Even MJ realizes this. That’s why he gives all his erroneous co-stars that infamous “I’m Michael Jordan why are you disgracing me with your presence?” face when they try to discuss underwear with him in the ads.
No one is stupid enough to full-heartedly buy into the prototypical “trim fat like a haircut” diet you see on an average infomercial.
But in taking the athletic route, Nutrisystem was at least semi-believable when "big uglies" like John Kruk and Mike Golic were claiming their wives “didn’t think we were as disgusting as we used to be,” after undergoing the fast track diet plan.
But Dan Marino?
He is a golden boy quarterback who probably gained a pound or two a week after retiring.
I mean, seriously. Look at the difference in that before and after picture. It's before and after dinner maybe, not weeks upon weeks of dieting.
Sorry Nutrisystem.

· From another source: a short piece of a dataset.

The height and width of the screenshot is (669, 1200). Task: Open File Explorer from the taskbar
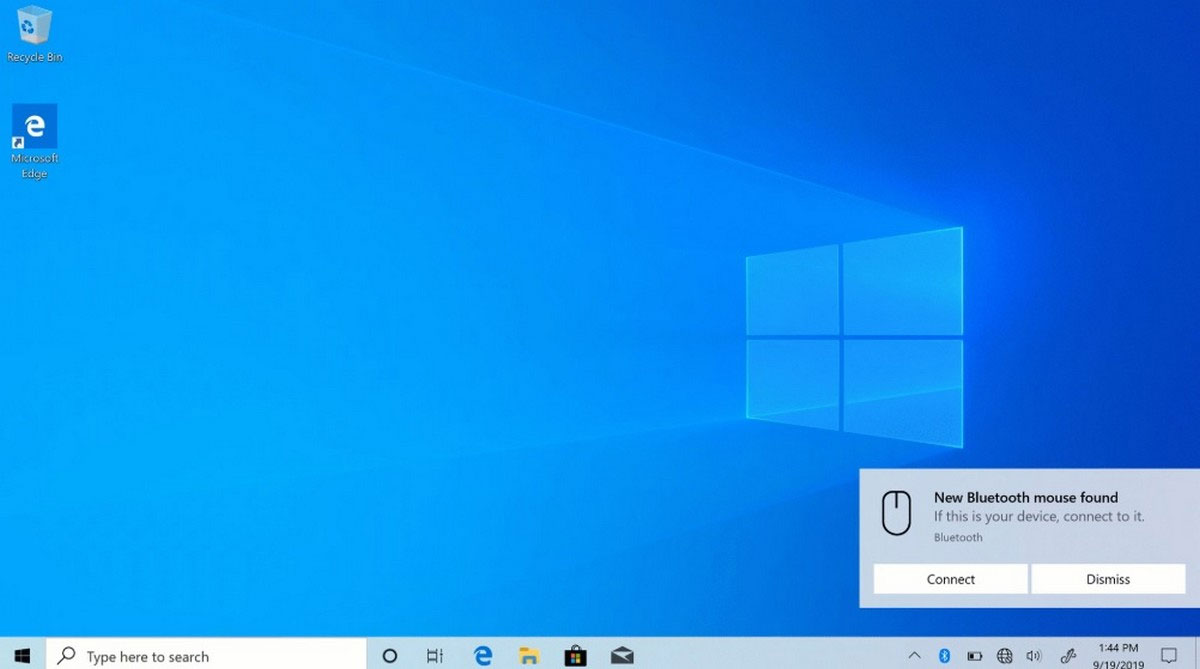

This was false advertising at its finest.
Wearing Starter apparel is like listening to boy bands: It was hip and cool for about an hour in the ‘90’s when the Charlotte Hornets had players nicknamed ‘Zo (Alonzo Mourning) and Grandmama (Larry Johnson), and Justin Timberlake didn’t like girls yet.
But if you are caught wearing Starter gear today, you look about as lame as a second-term President.
This is why it’s so poetically fitting that Tony Romo--who is just about the lamest personality in sports today--is the last remaining Starter henchman.
You can’t help but wonder if Tom Coughlin or Andy Reid break out in silent giggles every time Romo steps out on the field to warm up for a big game in his perfectly nestled, backwards Little League baseball cap?
Speaking of lame, remember that nameless, faceless, and even shirtless communistic character who littered the back of those old And1 t-shirts with such comically golden trash talk slogans like “I farted on your sister” and “Your Mom is Phat.” ?
Ok, while those weren’t exactly the phrases featured on those summer camp phenomena, they are--shockingly--only about a word or two from the truth.
Maybe this is why the And1 all-star team consisted of such NBA superstars like Raef Lafrentz, Darrell Armstrong, Toby Bailey, Larry Hughes, and Miles Simon.
You know the real And1 slogan?
“Sign with us and we’ll get you a ride-the-pine max contract and lucrative signing bonus…with Maccabi Tel Aviv.”
Disclaimer: That’s if our penny-pinching footwear doesn’t break both of your ankles first.
We were supposed to take you at your word when you swore to Congress that you didn’t use steroids, but then you become a pitchman for an erection pill?
How about just admitting that all your juicy needle pinching left a sobering after-limp on your once potent manhood.
No one is doubting the sincerity of the Viagra pitches because--unlike your baseball career--this time, Raffy, you don’t have a choice.
You need that magic potion to keep you in the game.